David Leitch’s review of GenInsights21


I was offered the opportunity for an early review of the GenInsights21 publication, by Global-Roam Pty Ltd and Greenview Strategic Consulting (GR and GVSC), and jumped at that chance.  In this article I share some of the things that jumped out at me…

The second paragraphs of GenInsights21 starts with the following statement:

“The primary purpose of an electricity market is to provide for efficient dispatch of electricity to meet the long-term needs of energy users and does this by providing a clear price signal for the locational wholesale supply of electricity”

… and proceeds to present some deep analysis of the NEM based not just on the views of GR and GVSC, but equally on the extensive and rich data set that Global-Roam provides to market participants.

That data, including a history of bid bands, FCAS bids, generator outages (forced and unforced), patterns of demand and supply from the start of the NEM to today is likely better than any NEM data bank outside of AEMO.

Data  of course serves to provide information, and information requires analysis of the data.  Again Global Roam provides the tools that will enable a skilled analyst to get the data to talk.

Through GenInsights21, GR and GVSC, identify two key challenges – namely:

1)  that variability and uncertainty are increasing, and

2)  complexity is increasing.

3)  These lead to a conclusion, put as a challenge, that risks are increasing.

Like any good analyst, GR and GVSC conclude that these risks require more information and more analysis.  And I agree.  Specifically GenInsights21 draws a conclusion that “the market” has become more reliant on forecasting. For many of us, the thought that keeping the lights on depends on forecasting is indeed a concern.

However even though some risks are no doubt increasing, one might also argue that other risks are reducing.  New technology, new ways of doing things, bring benefits as well as problems.  At least in this author’s opinion.  For instance even though behind the meter solar is weather dependent, it is not dependent on any one supplier.

GenInsights21 concludes, correctly in my view, that price signals traditionally provide by the energy only NEM have become distorted.  Still this is hardly a new conclusion – State Government policy, the lack of a carbon objective in the National Electricity Objective, and renewable energy policies all bias the “energy only” spot market and the associated futures markets.

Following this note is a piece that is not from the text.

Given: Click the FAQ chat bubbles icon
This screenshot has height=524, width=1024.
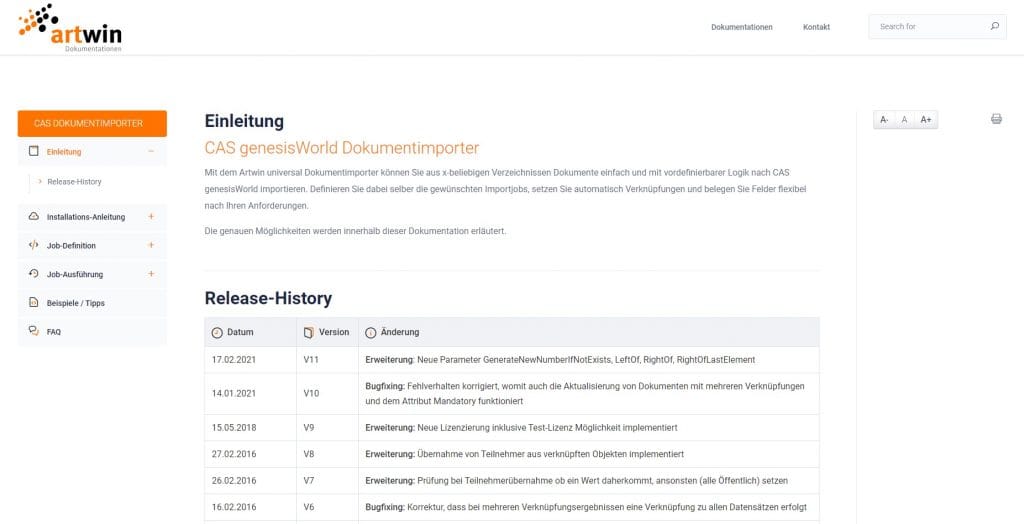Looking at the screenshot, I should point(34,331).
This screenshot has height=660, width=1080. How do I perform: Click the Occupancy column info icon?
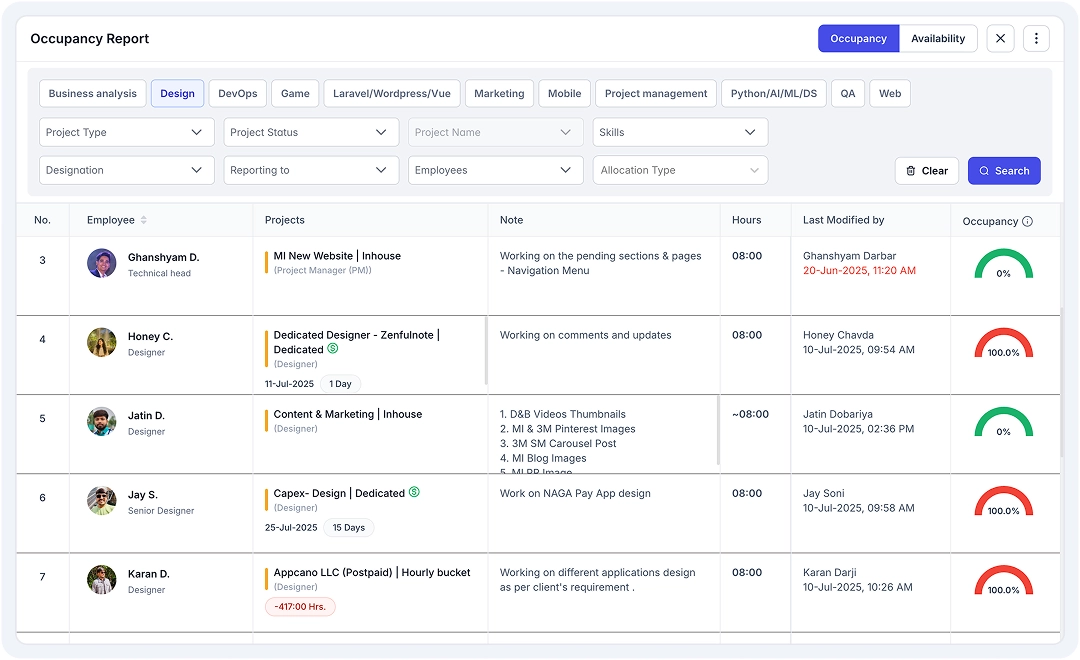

The price signals that are available, that is spot prices and various futures prices (baseload and caps), arguably might reassure system designers.  If market participants forecast significant high price volatility likely the price of the thinly traded $300 cap would increase.  One aim of markets related analysis, at least in the view of this analyst, is to get “ahead” of the market. Theory suggests that for fair markets, ones with liquidity where trades are only made on the basis of public information, it is difficult if not impossible to consistently get ahead.  And yet there is a reward for analysis, because it reduces uncertainty.  And so it may be with the risks identified in Gensight21.  GR and GVSC may just be ahead of the game.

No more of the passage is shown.